Thursday, January 28, 2016

Halo

The worst part about a series is that no matter how much I struggled through the first one, I am compelled to keep going. Surely this is a registered mental illness.

Halo - Alexandra Adornetto


Three angels – Gabriel, the warrior; Ivy, the healer; and Bethany, the youngest and most human – are sent by Heaven to bring good to a world falling under the influence of darkness. They work hard to conceal their luminous glow, superhuman powers, and, most dangerous of all, their wings, all the while avoiding all human attachments.

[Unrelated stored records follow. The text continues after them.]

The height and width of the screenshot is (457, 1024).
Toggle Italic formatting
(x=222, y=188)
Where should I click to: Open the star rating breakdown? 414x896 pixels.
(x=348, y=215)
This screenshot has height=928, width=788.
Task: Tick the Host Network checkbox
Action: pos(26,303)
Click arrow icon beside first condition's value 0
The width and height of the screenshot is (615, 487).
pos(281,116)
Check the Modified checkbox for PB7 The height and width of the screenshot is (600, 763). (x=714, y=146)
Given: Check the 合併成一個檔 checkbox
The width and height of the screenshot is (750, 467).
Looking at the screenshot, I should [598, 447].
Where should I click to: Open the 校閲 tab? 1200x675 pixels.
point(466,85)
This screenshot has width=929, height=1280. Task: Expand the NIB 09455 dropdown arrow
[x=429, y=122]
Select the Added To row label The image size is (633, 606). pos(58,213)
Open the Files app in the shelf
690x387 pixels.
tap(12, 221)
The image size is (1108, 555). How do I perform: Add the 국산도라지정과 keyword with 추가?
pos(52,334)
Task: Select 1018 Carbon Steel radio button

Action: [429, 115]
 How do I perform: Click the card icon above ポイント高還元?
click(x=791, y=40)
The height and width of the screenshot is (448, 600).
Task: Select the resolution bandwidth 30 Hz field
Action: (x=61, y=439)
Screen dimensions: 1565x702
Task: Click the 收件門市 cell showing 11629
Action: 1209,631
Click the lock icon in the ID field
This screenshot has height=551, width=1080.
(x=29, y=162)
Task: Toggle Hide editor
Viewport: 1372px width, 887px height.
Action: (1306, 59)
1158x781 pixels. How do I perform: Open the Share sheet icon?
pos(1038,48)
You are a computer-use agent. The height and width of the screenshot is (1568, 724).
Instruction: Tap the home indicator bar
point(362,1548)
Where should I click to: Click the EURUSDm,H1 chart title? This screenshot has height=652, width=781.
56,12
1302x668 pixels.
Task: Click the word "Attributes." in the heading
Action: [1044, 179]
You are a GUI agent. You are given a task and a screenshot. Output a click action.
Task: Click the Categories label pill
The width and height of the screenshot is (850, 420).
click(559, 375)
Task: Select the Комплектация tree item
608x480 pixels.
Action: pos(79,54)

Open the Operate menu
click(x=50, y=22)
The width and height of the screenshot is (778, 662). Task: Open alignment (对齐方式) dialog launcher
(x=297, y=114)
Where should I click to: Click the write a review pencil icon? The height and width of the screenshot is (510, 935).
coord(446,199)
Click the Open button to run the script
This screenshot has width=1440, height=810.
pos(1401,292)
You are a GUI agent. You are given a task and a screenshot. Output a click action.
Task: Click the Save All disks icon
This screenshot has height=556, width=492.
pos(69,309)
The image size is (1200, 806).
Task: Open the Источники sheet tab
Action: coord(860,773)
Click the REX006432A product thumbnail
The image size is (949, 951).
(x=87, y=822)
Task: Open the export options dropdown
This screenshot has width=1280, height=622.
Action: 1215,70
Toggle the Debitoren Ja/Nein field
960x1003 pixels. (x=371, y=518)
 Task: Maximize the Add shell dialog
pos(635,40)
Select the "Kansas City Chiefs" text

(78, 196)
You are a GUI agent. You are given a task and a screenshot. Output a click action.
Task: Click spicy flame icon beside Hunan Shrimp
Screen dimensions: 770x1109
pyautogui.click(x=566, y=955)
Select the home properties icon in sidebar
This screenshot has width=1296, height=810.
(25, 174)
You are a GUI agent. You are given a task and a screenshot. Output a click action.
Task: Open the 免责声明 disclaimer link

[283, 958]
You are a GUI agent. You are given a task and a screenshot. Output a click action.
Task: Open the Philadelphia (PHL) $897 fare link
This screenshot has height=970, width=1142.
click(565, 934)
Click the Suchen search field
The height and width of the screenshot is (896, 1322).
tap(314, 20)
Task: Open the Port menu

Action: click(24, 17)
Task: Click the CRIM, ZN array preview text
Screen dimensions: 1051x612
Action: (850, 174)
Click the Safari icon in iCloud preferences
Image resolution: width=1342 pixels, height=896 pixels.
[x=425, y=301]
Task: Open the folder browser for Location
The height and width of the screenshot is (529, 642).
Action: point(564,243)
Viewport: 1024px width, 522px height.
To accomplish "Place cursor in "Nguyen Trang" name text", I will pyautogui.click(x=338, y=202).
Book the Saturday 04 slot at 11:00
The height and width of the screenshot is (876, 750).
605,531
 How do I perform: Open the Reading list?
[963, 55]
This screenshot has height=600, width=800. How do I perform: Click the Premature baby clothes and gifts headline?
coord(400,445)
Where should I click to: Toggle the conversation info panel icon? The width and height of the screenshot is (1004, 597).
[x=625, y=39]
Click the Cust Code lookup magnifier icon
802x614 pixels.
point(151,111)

Then Bethany meets Xavier Woods, and neither of them is able to resist the attraction between them. Gabriel and Ivy do everything in their power to intervene, but the bond between Xavier and Bethany seems too strong.

The angel’s mission is urgent, and dark forces are threatening. Will love ruin Bethany or save her?


So I found this book on some list on some blog as being the first in an "amazing trilogy" and I was fresh off of Becca Fitzpatrick's Hush, Hush series which was gold. Absolute gold. I was in the mood for another angel series and while I knew this couldn't be a replacement for Becca Fitzpatrick, I remained hopeful. I found all three books of the trilogy on a used book website for less than a dollar each and it turns out they were library copies, and I felt like I got super lucky.

You know why these were less than a dollar? Because, I'm making an assumption because I haven't read book two or three yet, but this was b-o-r-i-n-g. This took me WEEKS to read. Weeks. Absolutely ridiculous. I would have stopped reading it if it was a stand alone and not in a trilogy that I own the rest of but here I am, feeling obligated to finish.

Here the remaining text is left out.